Different than FSim - IFTDS LBP calculates burn probability and conditional flame length for a fixed set of weather conditions for a single burn period. The Large Fire Simulation Model (FSim, Finney and others 2011) used in many national, regional, and unit level assessments, calculates results based on variable weather inputs for fires burning multiple days throughout an entire fire season.
See the LBP technical documentation for more detail.
Burn probability is viewable in Map Studio, in Reports, and available in the download package. Burn probabilities represent the likelihood of a given location on your landscape burning. Burn probabilities are related to the sizes of fires that occur on a given landscape. Large fires produce higher probabilities than small fires. Since fire size is a function of both the rate of spread, and the duration of a fire, treatments or weather conditions that reduce the rate of spread will lower the burn probability.
Within the LBP model, randomly located ignition points are used to simulate fires. Ignitions are only located and retained on burnable fuels, if an ignition is located on a non-burnable fuel it is discarded. The number of ignitions is determined by IFTDSS to most efficiently produce outputs for the user. See Number of Fires Simulated for details.
Quantifies the likelihood of a fire occurring under a fixed set of weather and fuel moisture conditions. It is calculated as:
Burn Probability = # times burned / total number of ignitions
For example, if the model ran 17,000 times and a pixel burned 1,462 times it would have burn probability of 0.086, (1,462/17,000=0.086). If a pixel burned 17,000 times in 17,000 fire simulations, it would have burn probability of 1.0, (17,000/17,000=1.0). If a pixel never burned during those 17,000 fire simulations, it would have a burn probability of 0 (0/17,000=0).
In the Map Studio and Reports parts of IFTDSS burn probability is displayed with 7 distinct classes. The first two are for pixels that did not burn:
- Non-burnable means that pixels have a non-burnable fuel model and cannot burn.
Burnable but did not burn means the pixel has burnable fuels but did not burn. This can be because a fire never reached the pixel, or a fire started within the pixel but it was unable to burn out of the pixel because the fire spread rate was too slow.
Places on the landscape can be unburned for three reasons: 1) the location has a non-burnable fuel model, 2) fire never reached that location, or 3) an ignition started but did not burn out of the current pixel. These cases are presented differently in Map Studio and reports versus the GeoTIFF available for download. Non-burnable locations are denoted as such, “Non-burnable” in Map Studio and Reports, and are -1 in the GeoTIFF. Locations that the fire never reached or didn’t spread out of are “Burnable but not burned” in Map Studio and Reports, and are 0 in the GeoTIFF.
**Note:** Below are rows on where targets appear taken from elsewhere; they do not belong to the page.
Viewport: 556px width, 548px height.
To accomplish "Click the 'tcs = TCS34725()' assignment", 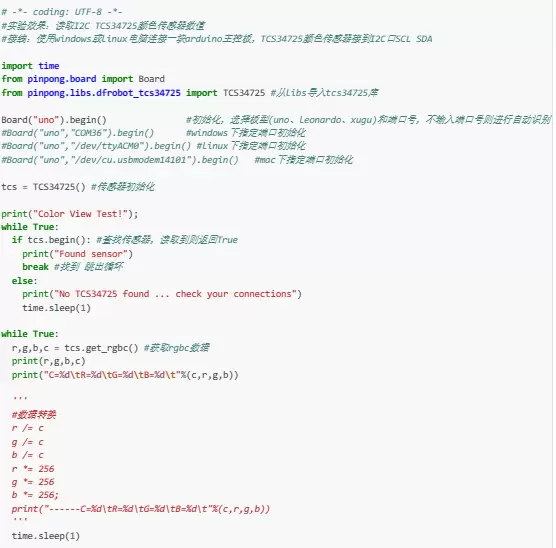I will (43, 187).
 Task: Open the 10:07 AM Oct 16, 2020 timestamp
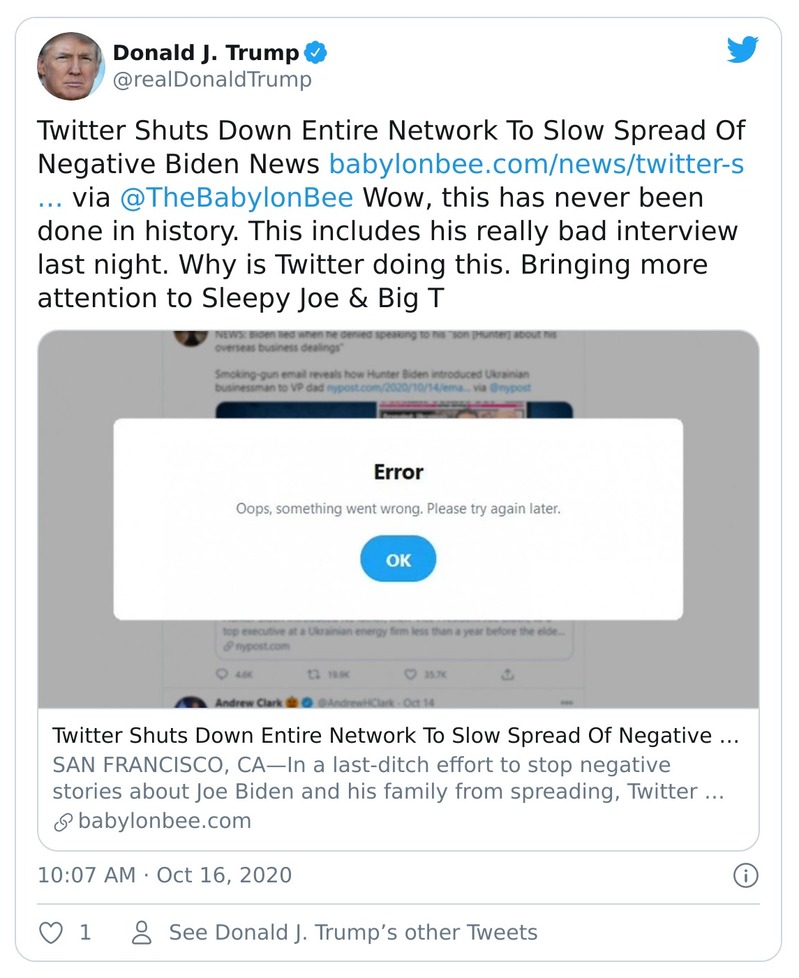click(164, 876)
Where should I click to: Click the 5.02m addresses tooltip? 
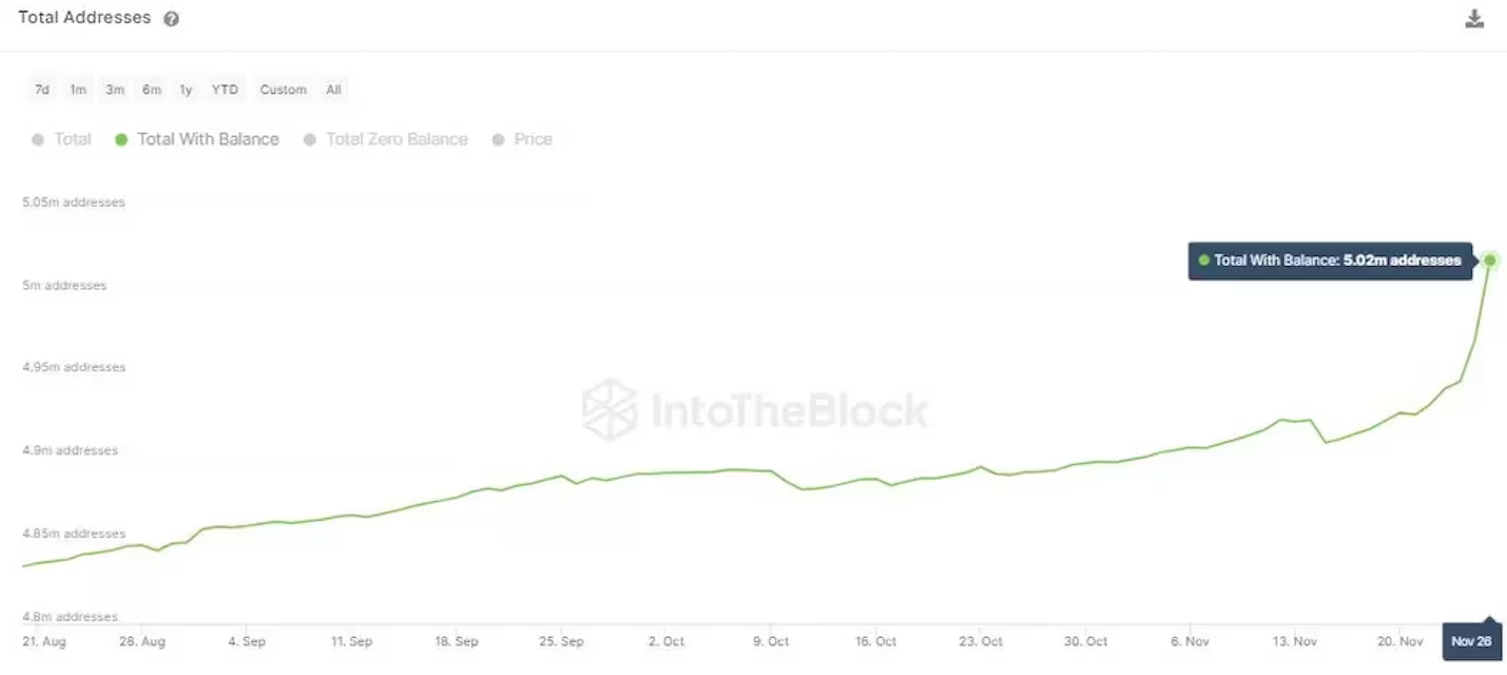[1330, 260]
The remaining 5 classes are dynamic based on the maximum value of burn probability (noted in the map legend) within your analysis area. They include:
- Lowest (0-20% of maximum)
- Lower (20-40% of maximum)
- Middle (40-60% of maximum)
- Higher (60-80% of maximum)
- Highest (80-100% of maximum)
Each class represents equal interval steps of 20% of the analysis maximum burn probability. The advantage of this equal interval distribution is that it is unbiased in terms of category selection. Each category is given the same proportion of the range of values. It creates maps that are good for showing the values that are either over or under represented.
For a given area, the analysis maximum burn probability is determined based on what is displayed or reported. In IFTDSS there are three options for displaying the model outputs in Map Studio and two for Reports.
|Display Option||Map Studio||Report|
|Full extent of the model output, this includes the buffered area.||X|
|Landscape extent (non-buffered), represented by the area within the turquoise box in map studio or the originally non-buffered extent of the landscape created (Default option for reports).||X||X|
|Area of interest, a shape or shapefile representing a smaller portion of the landscape.||X||X|
The legend for Burn probability lists the “Analysis Maximum” for that analysis, the colored classes in the legend are scaled based on this value. The colored classes are not evenly distributed but rather are all in relation to the analysis maximum. As a result some analysis outputs may be heavily skewed to just one or two classes depending on the range of results. Each pixel has a unique burn probability which can be determined by using the Identify tool.
In the IFTDSS download package, Burn Probability is represented by continuous values as a fraction. Where non-burnable pixels exist, the value is -1.